Monday, August 07, 2006

Poetic Mystery: James Lee Burke's Heartwood

I just picked up my first James Lee Burke novel at a paperback sale. I opened it just to try out the first paragraph and ended up spending most of my Sunday deep inside the pages of Heartwood. Burke's protagonist, Billy Bob Holland, reminds me a lot of Lew Archer as he narrates this story of human greed, violence, and fear played out against the backdrop of Deaf Smith, Texas--a hilly, hot terrain which hides a lot of secrets.
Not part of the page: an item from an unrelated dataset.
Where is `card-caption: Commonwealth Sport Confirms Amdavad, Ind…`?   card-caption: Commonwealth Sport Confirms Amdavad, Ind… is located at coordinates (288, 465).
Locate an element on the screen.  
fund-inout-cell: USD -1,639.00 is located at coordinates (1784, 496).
Like Archer, Billy Bob is a brooding man with secrets of his own, and a lot of regret. The tone of the story is not so much dark as sad, as Billy Bob is consistently forced to acknowledge the darkness in other people's souls as well as in his own. He is consistently haunted by the ghost (at least figuratively) of his late best friend, L.Q. Navarro, once a Texas Ranger with Billy Bob, and whom Billy Bob killed by accident.
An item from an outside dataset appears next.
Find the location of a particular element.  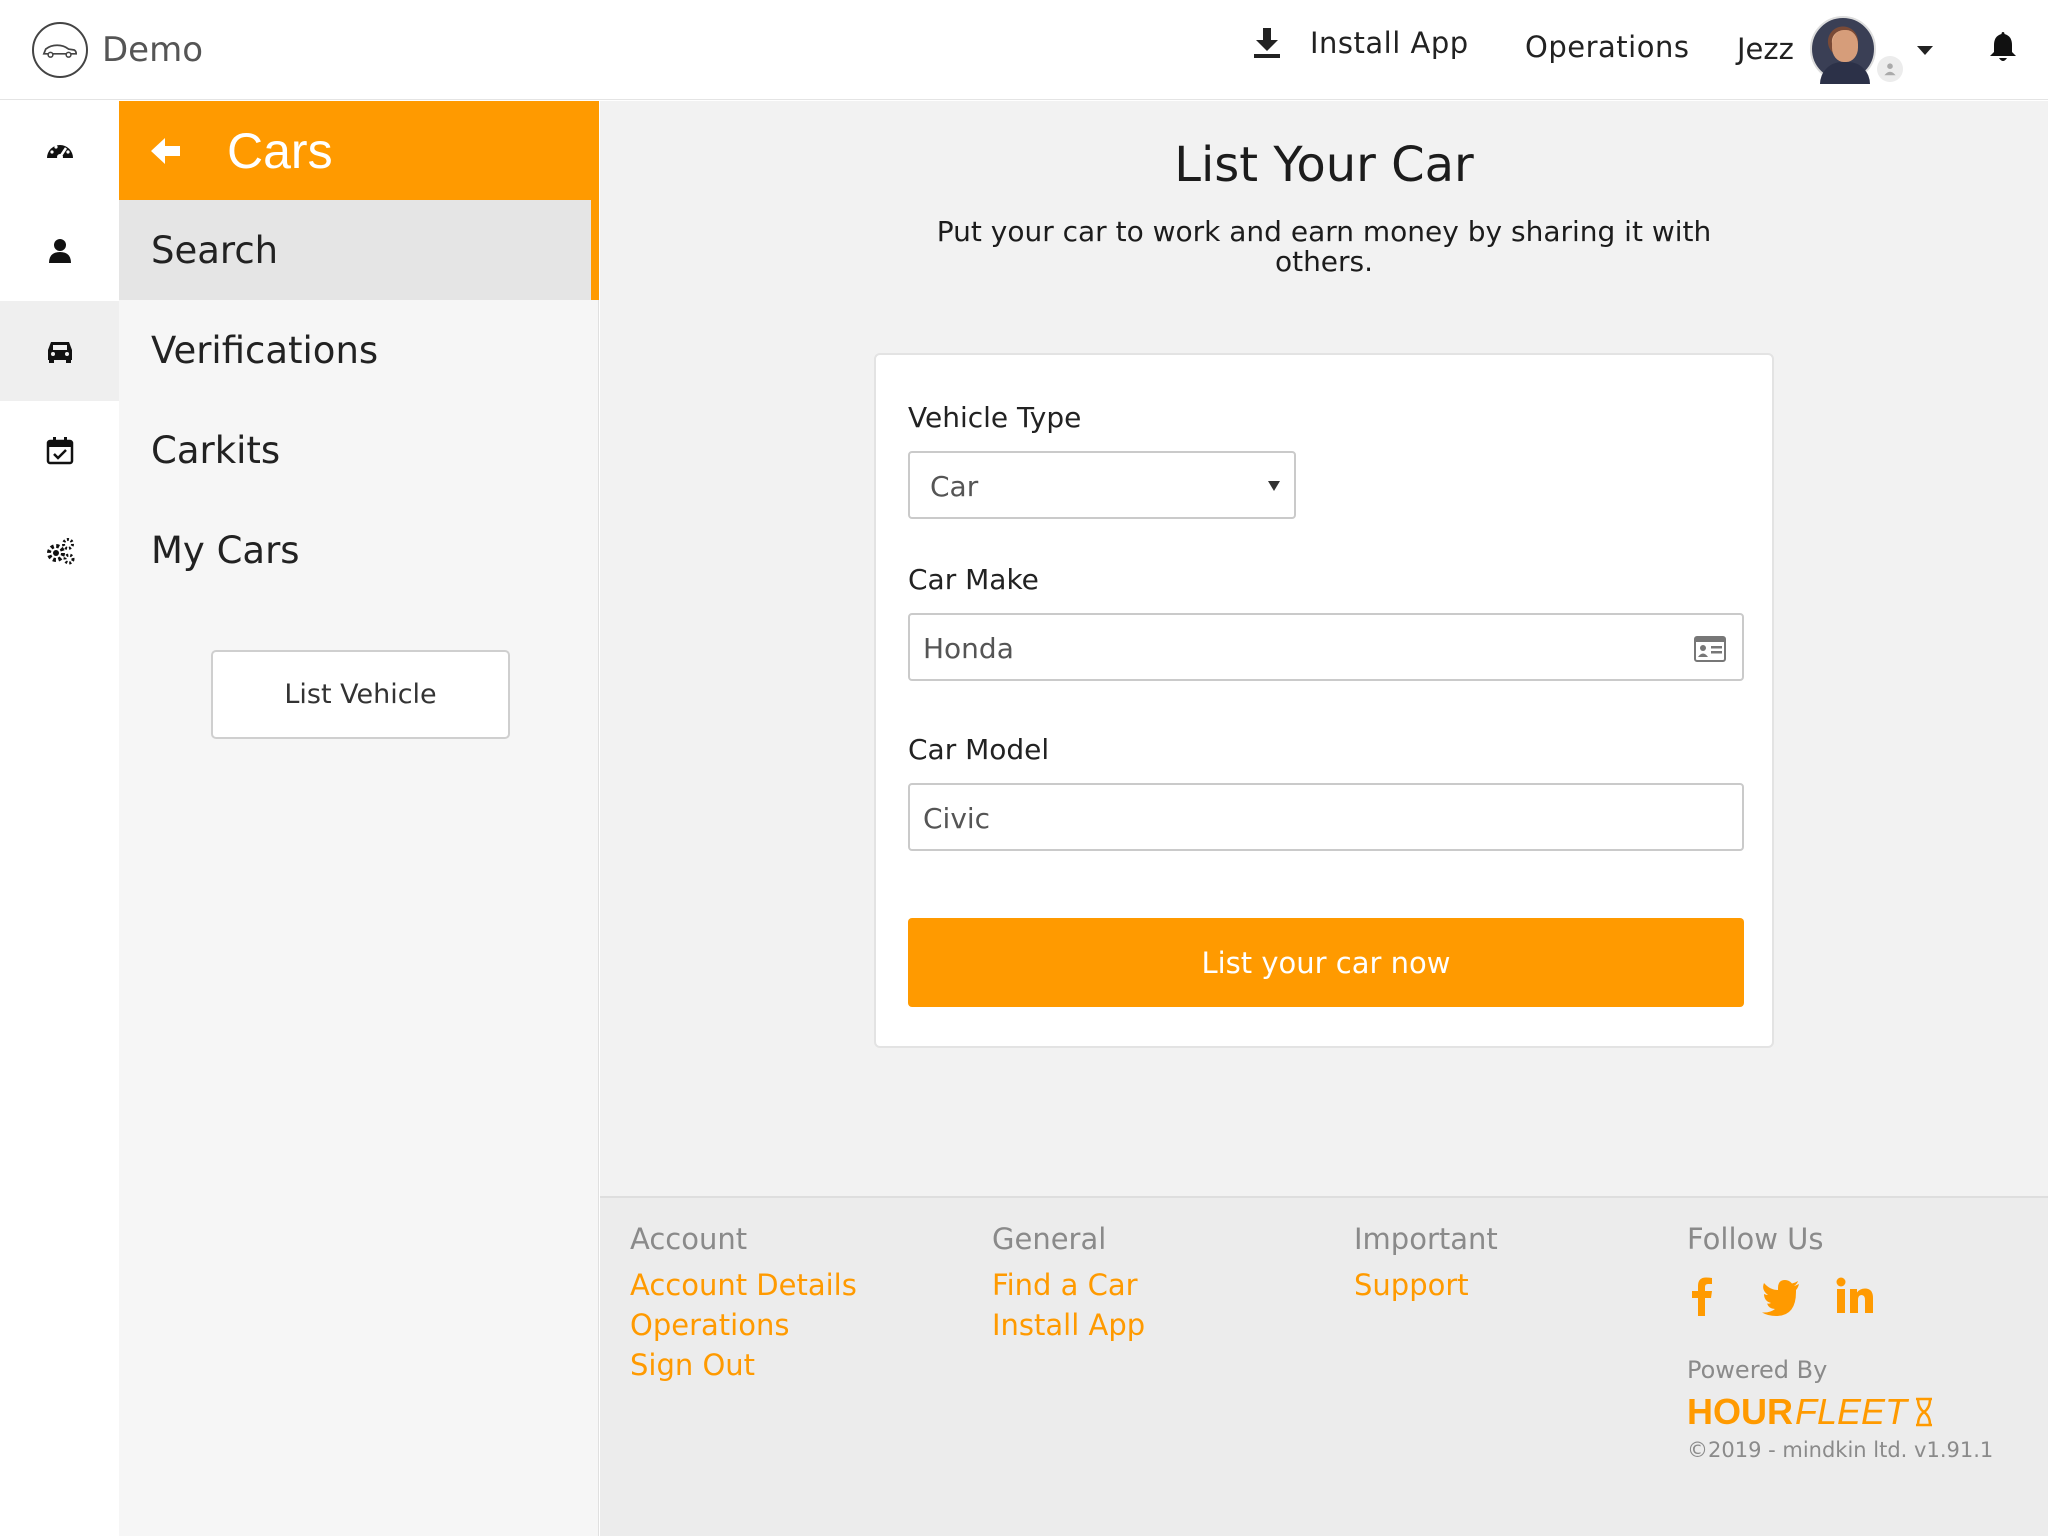

rail-item-settings is located at coordinates (60, 551).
The mystery, however, revolves around a corrupt, rich local man named Earl Dietrich and his no-good son Jeff, who pretty much have Deaf Smith, Texas completely under their control. But they can't control Billy Bob; complicating matters is the fact that Peggy Jean Dietrich, Earl's wife, was Billy Bob's first love, and there's a part of him that cannot let that go, a part of his brain that goes soft the minute he lets himself reflect on the fact that "she smells like roses."

The title, Heartwood, symbolizes the novel's theme, and Burke hints at it early on, as Billy Bob remembers a conversation with his father: "Heartwood," my father said. "They grow in layers, like the spirit does. That's what Grandpa Sam used to say, anyway. You just got to keep the roots in a clear stream and not let anybody taint the water for you." Heartwood, therefore, is the hardest wood in existence, tough enough to withstand the blows of an ax. Or, if this is a metaphor for Billy Bob and the Texas he loves, the blows of life.

I was moved by Heartwood and unable to put it down, and only when my husband yelled at me for having a light on at 1:00 in the morning did I reluctantly close it. What a terrific read. I will certainly be reading more by James Lee Burke.